Les problèmes de « risque moral » et de « sélection » qui en résultent reflètent le faible pouvoir de négociation du public vis-à-vis des prestataires de soins de santé et des compagnies d’assurance.

Les dépenses de santé par habitant aux États-Unis sont les plus élevées, en partie à cause des coûts supplémentaires de l’assurance maladie privée. La part du revenu national américain consacrée aux soins de santé est passée à 18 % !

Ces coûts de gestion d’assurance évitables sont assez élevés, s’élevant en moyenne à près de 4 % de plus. Par conséquent, les pressions à la hausse sur les coûts restent intenses.

Pourtant, malgré des dépenses considérables, elle ne se classe qu’au 40e rang mondial en termes d’espérance de vie moyenne. Ses autres indicateurs de santé laissent également beaucoup à désirer.

Par conséquent, des dépenses plus importantes n’améliorent pas nécessairement les résultats en matière de santé, et dépenser davantage en assurance n’améliore pas non plus la santé.

Financement des revenus
Ainsi, les principaux choix de financement des soins de santé sont l’assurance sociale maladie (SHI) et le financement par les revenus, qui permet de mutualiser les risques pour des populations nationales entières.

Après avoir examiné de nombreuses preuves, Adam Wagstaff de la Banque mondiale a découvert que le financement des revenus était beaucoup plus rentable, efficace et moins coûteux que les options d’assurance.

L’Allemagne, le seul grand pays de l’OCDE fortement dépendant de l’AMS, arrive juste derrière les États-Unis en termes de dépenses de santé par habitant, en grande partie à cause des coûts administratifs de l’assurance.

Les revenus des primes d’assurance étant de plus en plus insuffisants, le gouvernement finance un déficit de financement toujours croissant. Plutôt que d’être une option de financement des soins de santé pour l’avenir, cela devrait être reconnu comme un atavisme, même pour une Allemagne fortement syndiquée.

Assurance maladie sociale
Les partisans de l’assurance maladie complémentaire insistent sur le fait que cette mesure est nécessaire en raison de l’insuffisance des moyens financiers. Mais les déficits budgétaires témoignent d’un manque de volonté politique. Les affirmations de l’assurance maladie complémentaire selon lesquelles elle pourrait lever davantage de fonds sont largement exagérées.

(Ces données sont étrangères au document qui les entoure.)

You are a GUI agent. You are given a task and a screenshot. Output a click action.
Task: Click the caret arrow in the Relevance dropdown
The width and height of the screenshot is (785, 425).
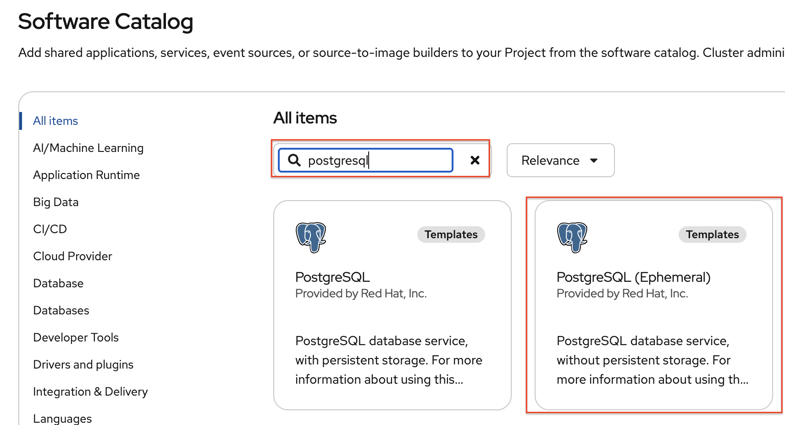pyautogui.click(x=594, y=161)
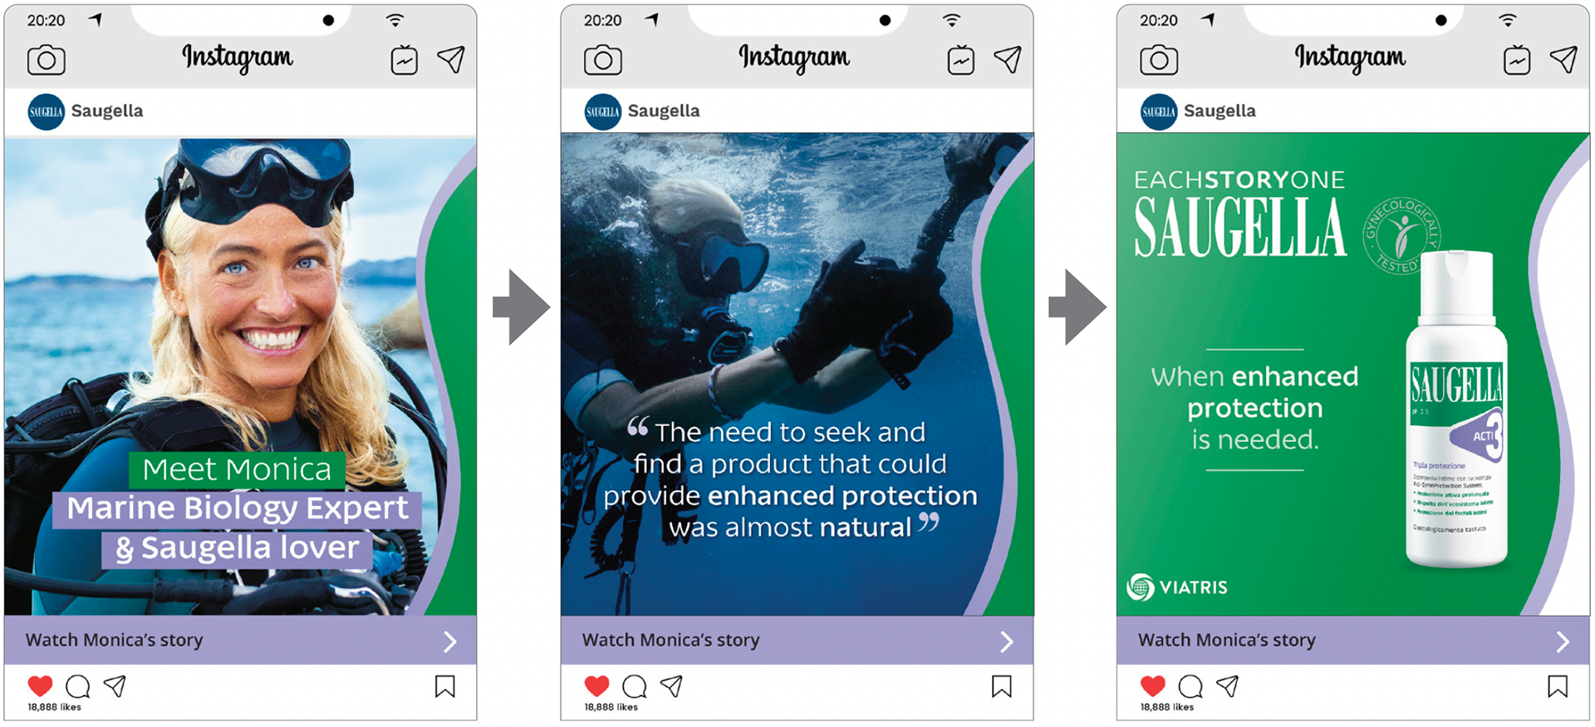Open the Saugella profile name in first phone
The image size is (1595, 727).
tap(107, 111)
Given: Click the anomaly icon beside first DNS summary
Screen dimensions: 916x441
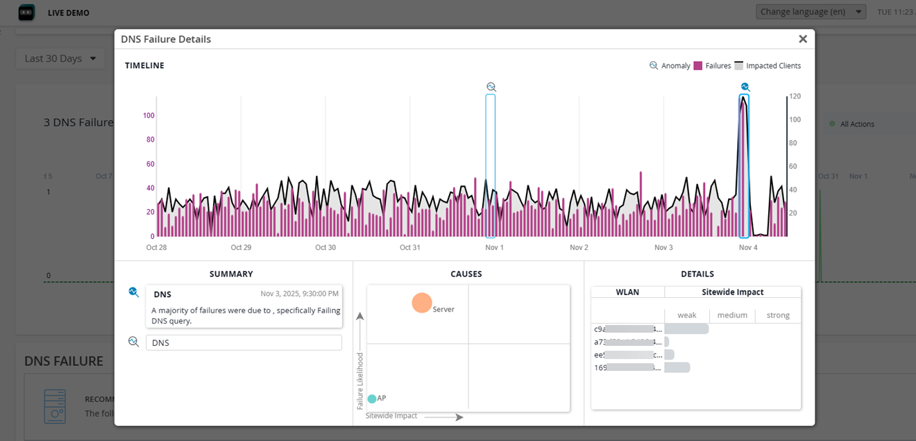Looking at the screenshot, I should pyautogui.click(x=134, y=292).
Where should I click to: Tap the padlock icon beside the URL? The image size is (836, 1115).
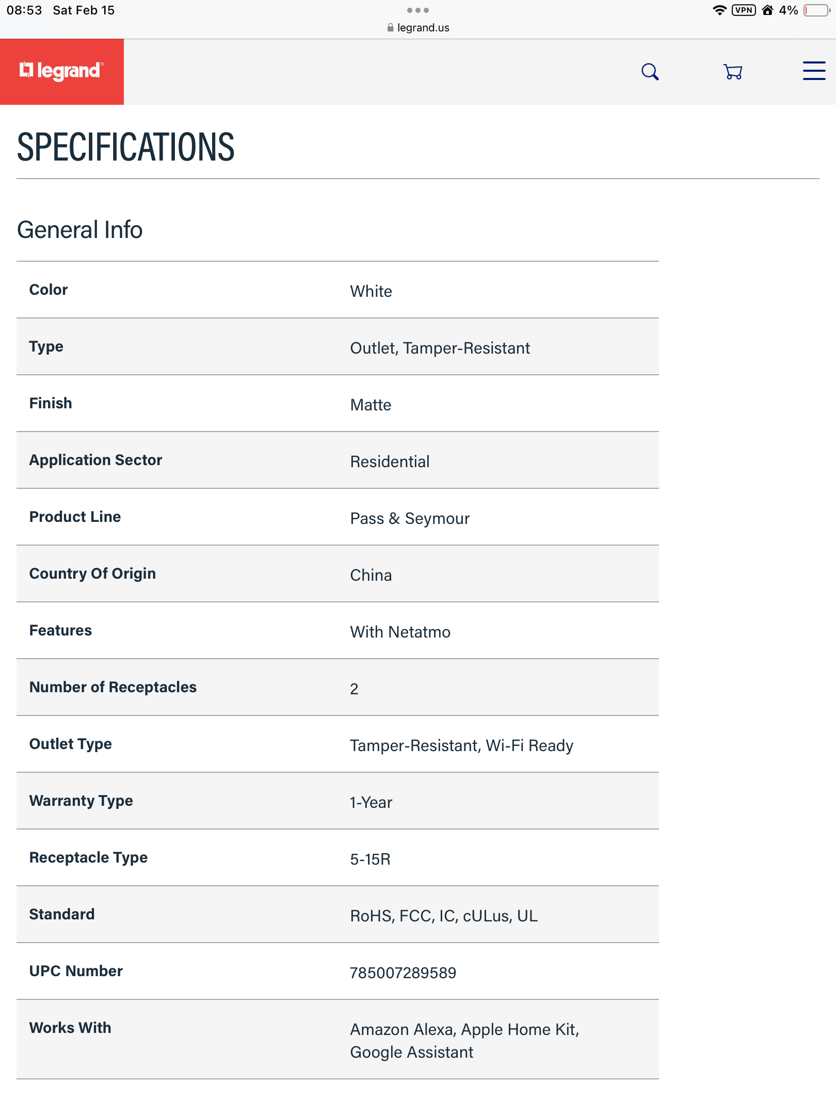click(390, 28)
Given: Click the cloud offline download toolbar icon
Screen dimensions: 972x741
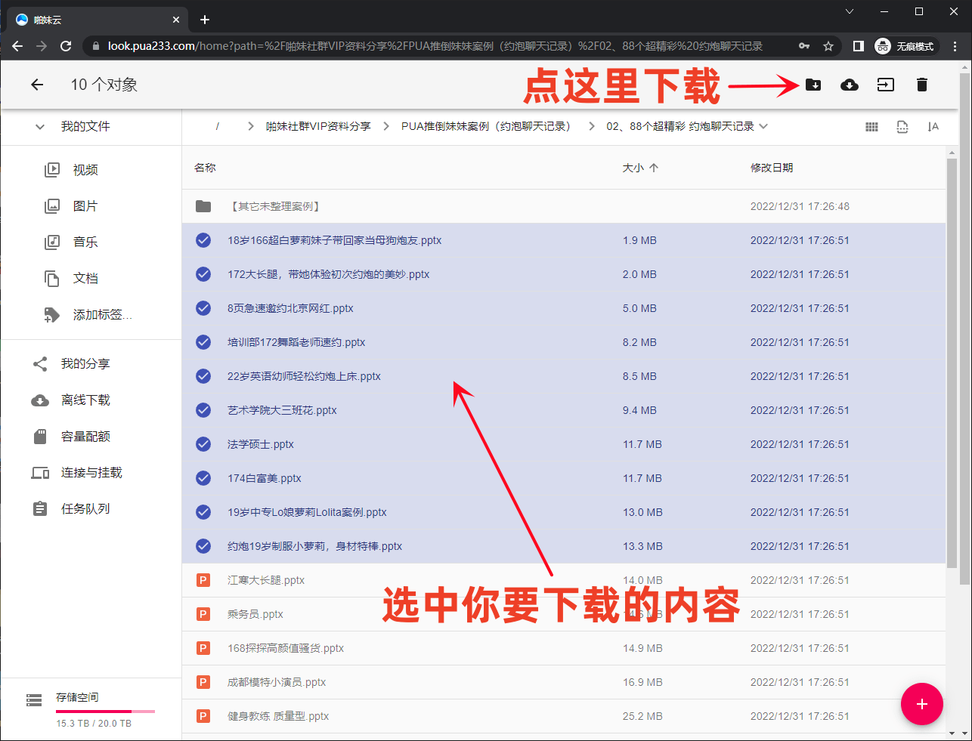Looking at the screenshot, I should tap(850, 85).
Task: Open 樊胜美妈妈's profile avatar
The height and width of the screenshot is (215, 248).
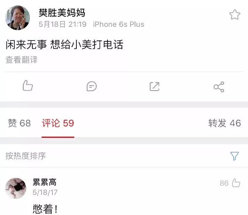Action: click(x=18, y=18)

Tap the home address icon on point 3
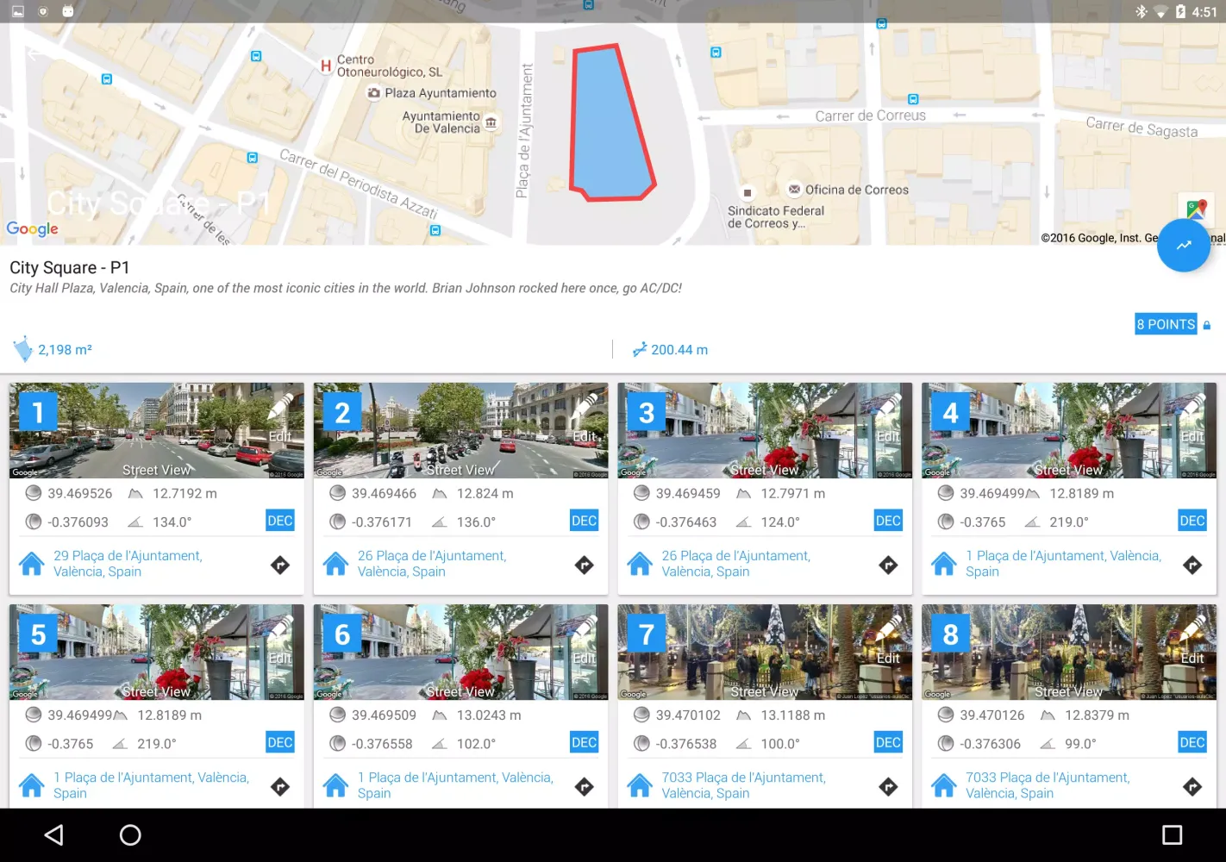640,565
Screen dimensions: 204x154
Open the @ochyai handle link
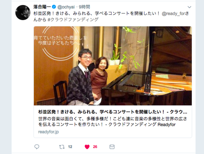click(66, 7)
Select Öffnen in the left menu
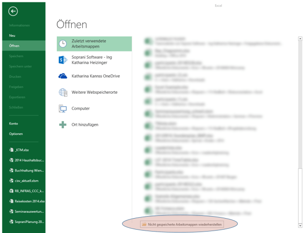 pyautogui.click(x=14, y=46)
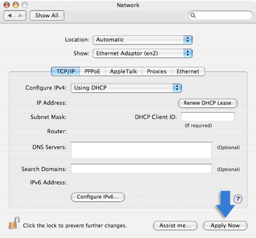Click the Apply Now button
Screen dimensions: 256x238
pos(225,226)
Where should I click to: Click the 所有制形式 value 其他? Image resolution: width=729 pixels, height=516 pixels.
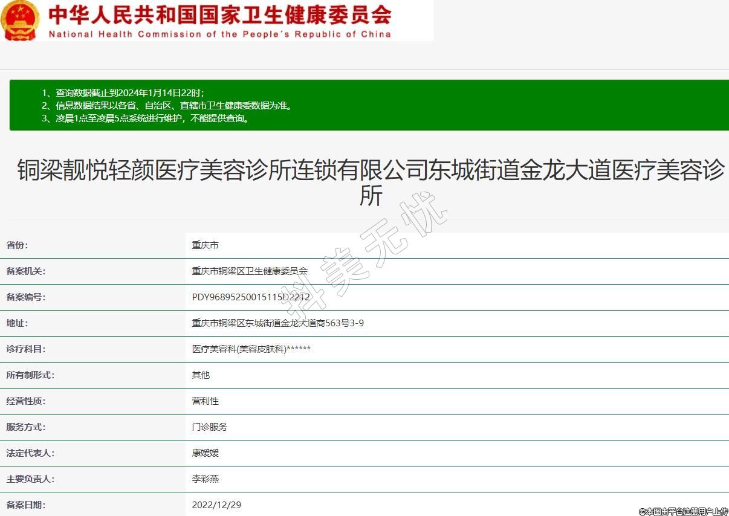pos(201,375)
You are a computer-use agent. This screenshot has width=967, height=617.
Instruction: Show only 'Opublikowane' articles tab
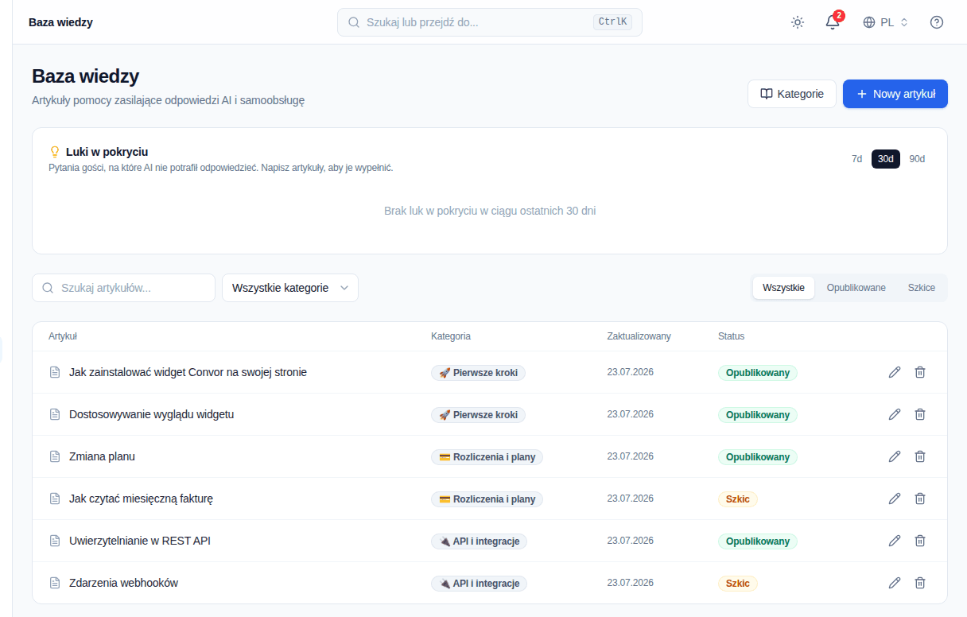pos(856,288)
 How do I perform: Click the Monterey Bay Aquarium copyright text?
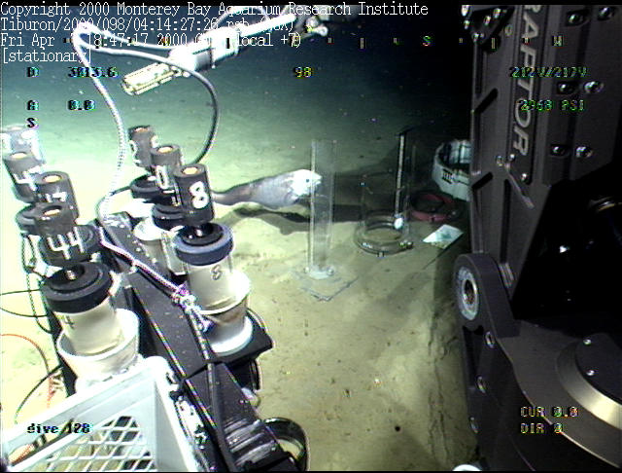[214, 10]
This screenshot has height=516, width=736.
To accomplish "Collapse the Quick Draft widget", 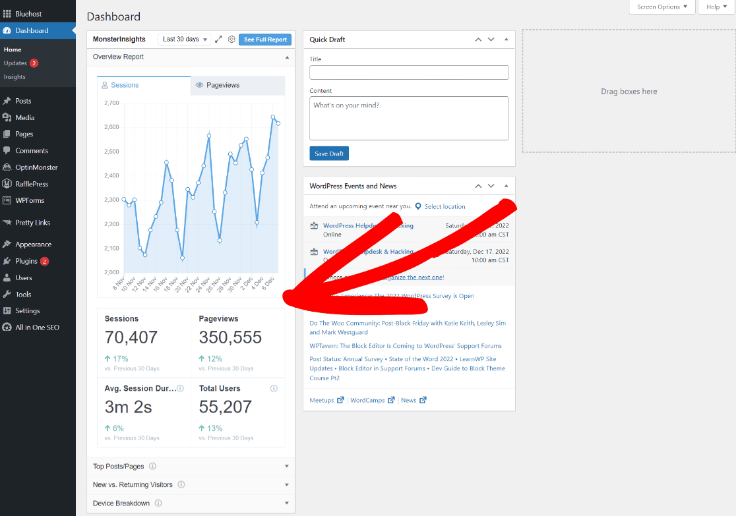I will (x=506, y=40).
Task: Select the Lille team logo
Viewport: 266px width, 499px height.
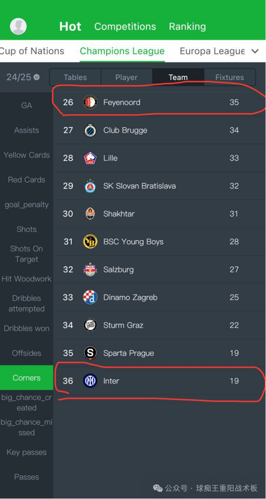Action: point(90,158)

Les primes SHI sont en réalité des impôts forfaitaires ou au prorata, ce qui rend l’incidence fiscale globale plus régressive. Le financement de l’AMS est partout inadéquat et soumis à des pressions croissantes dues au vieillissement des sociétés.

La plupart des gouvernements prétendent s’engager en faveur de l’inclusion et de l’accès équitable, mais l’assurance maladie saperait les engagements nationaux déclarés en faveur des « soins de santé pour tous » de l’OMS et des « soins de santé universels » des ODD de l’ONU.

En plus de trahir ces engagements, SHI ne peut pas garantir le financement ou la viabilité financière nécessaire. Tout gouvernement réaliste devrait reconnaître que le SHI sera politiquement impopulaire.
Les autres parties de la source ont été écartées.